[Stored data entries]

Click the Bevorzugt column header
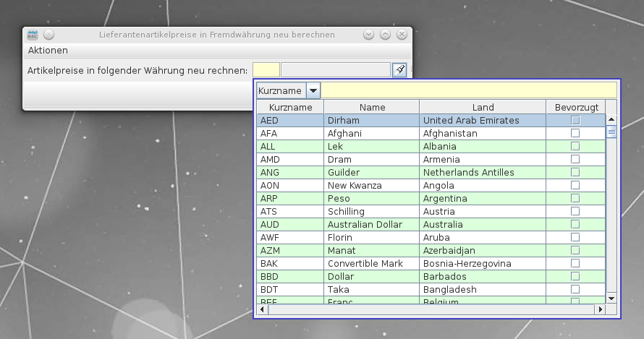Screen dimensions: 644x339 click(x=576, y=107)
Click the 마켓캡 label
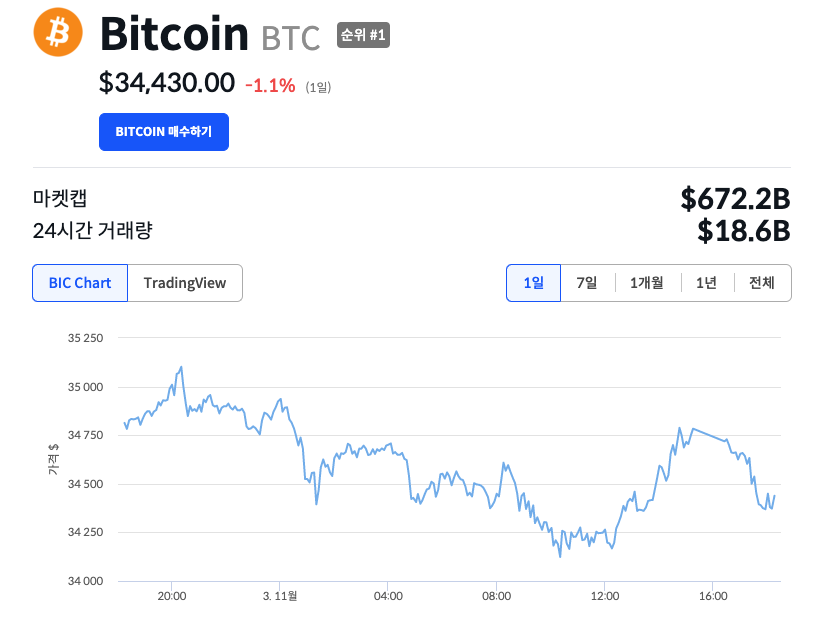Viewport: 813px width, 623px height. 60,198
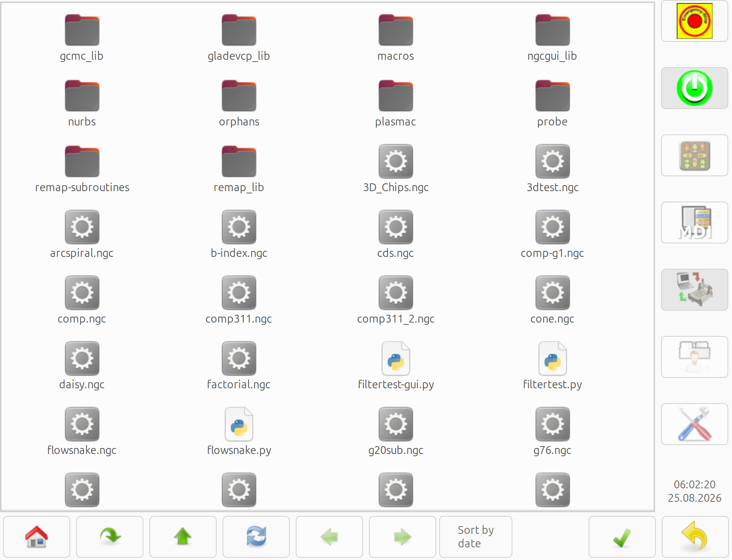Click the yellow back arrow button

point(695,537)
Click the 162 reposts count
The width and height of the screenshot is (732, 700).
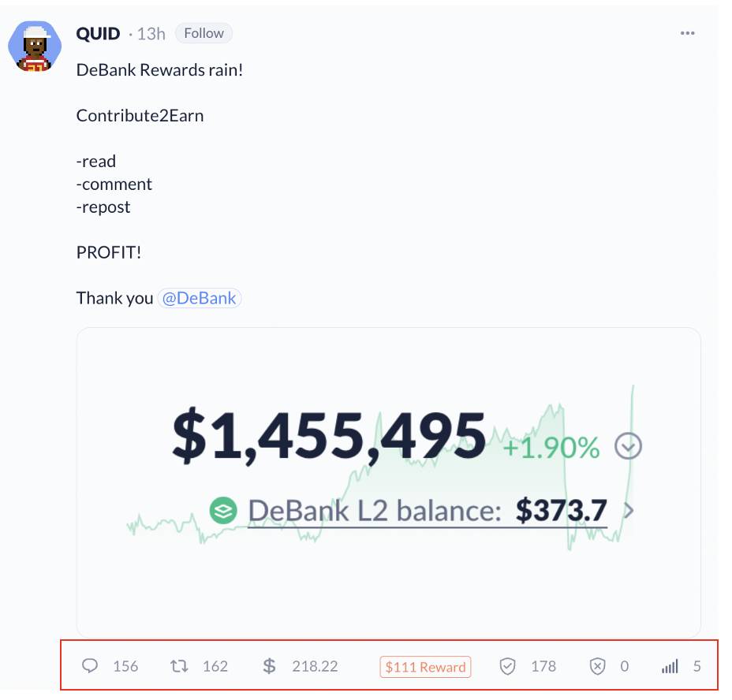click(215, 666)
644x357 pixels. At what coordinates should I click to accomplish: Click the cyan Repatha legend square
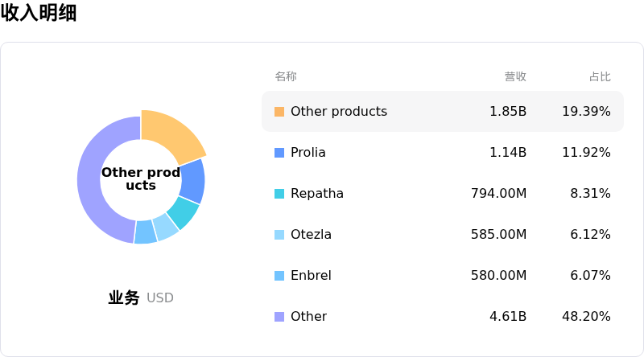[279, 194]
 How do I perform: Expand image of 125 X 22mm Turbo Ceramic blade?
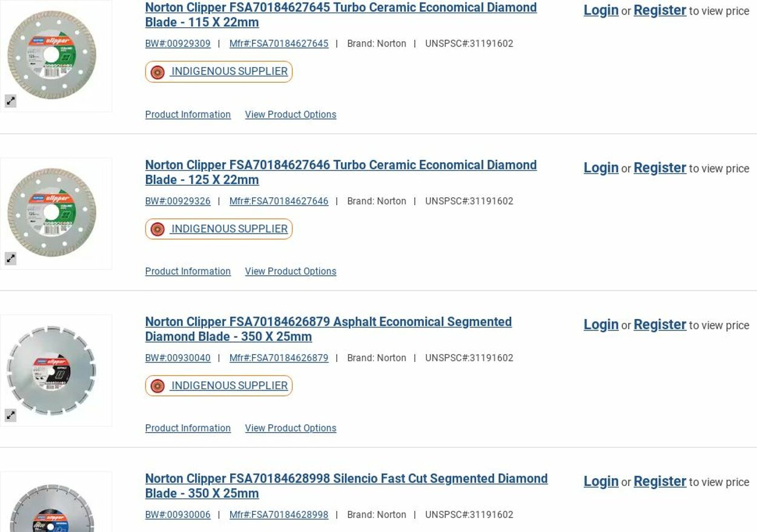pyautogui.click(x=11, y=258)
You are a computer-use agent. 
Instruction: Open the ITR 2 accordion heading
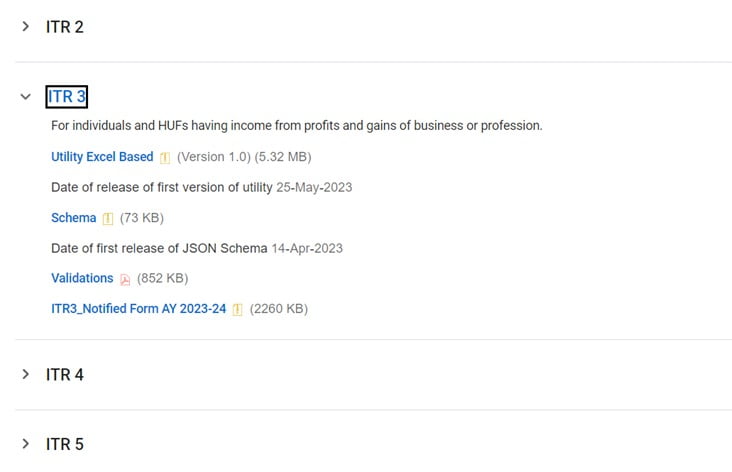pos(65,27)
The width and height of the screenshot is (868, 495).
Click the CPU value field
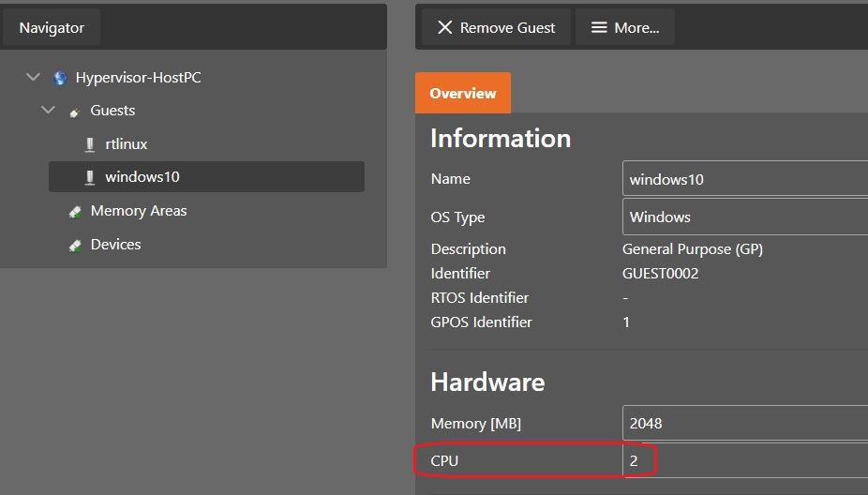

Assigned task:
Repeat the records above word for word, keeping no pictures in the copy.

Finished task:
Click the Bevorzugt column header
Screen dimensions: 644x339 click(x=576, y=107)
Click the 마켓캡 label
Viewport: 813px width, 623px height. 60,198
Click the yellow back arrow button

point(695,537)
Click the 162 reposts count
The width and height of the screenshot is (732, 700).
click(215, 666)
644x357 pixels. At what coordinates should I click to accomplish: Click the cyan Repatha legend square
[279, 194]
 How do I perform: Expand image of 125 X 22mm Turbo Ceramic blade?
pyautogui.click(x=11, y=258)
You are a computer-use agent. 
Instruction: Open the ITR 2 accordion heading
pos(65,27)
The width and height of the screenshot is (868, 495).
Click the CPU value field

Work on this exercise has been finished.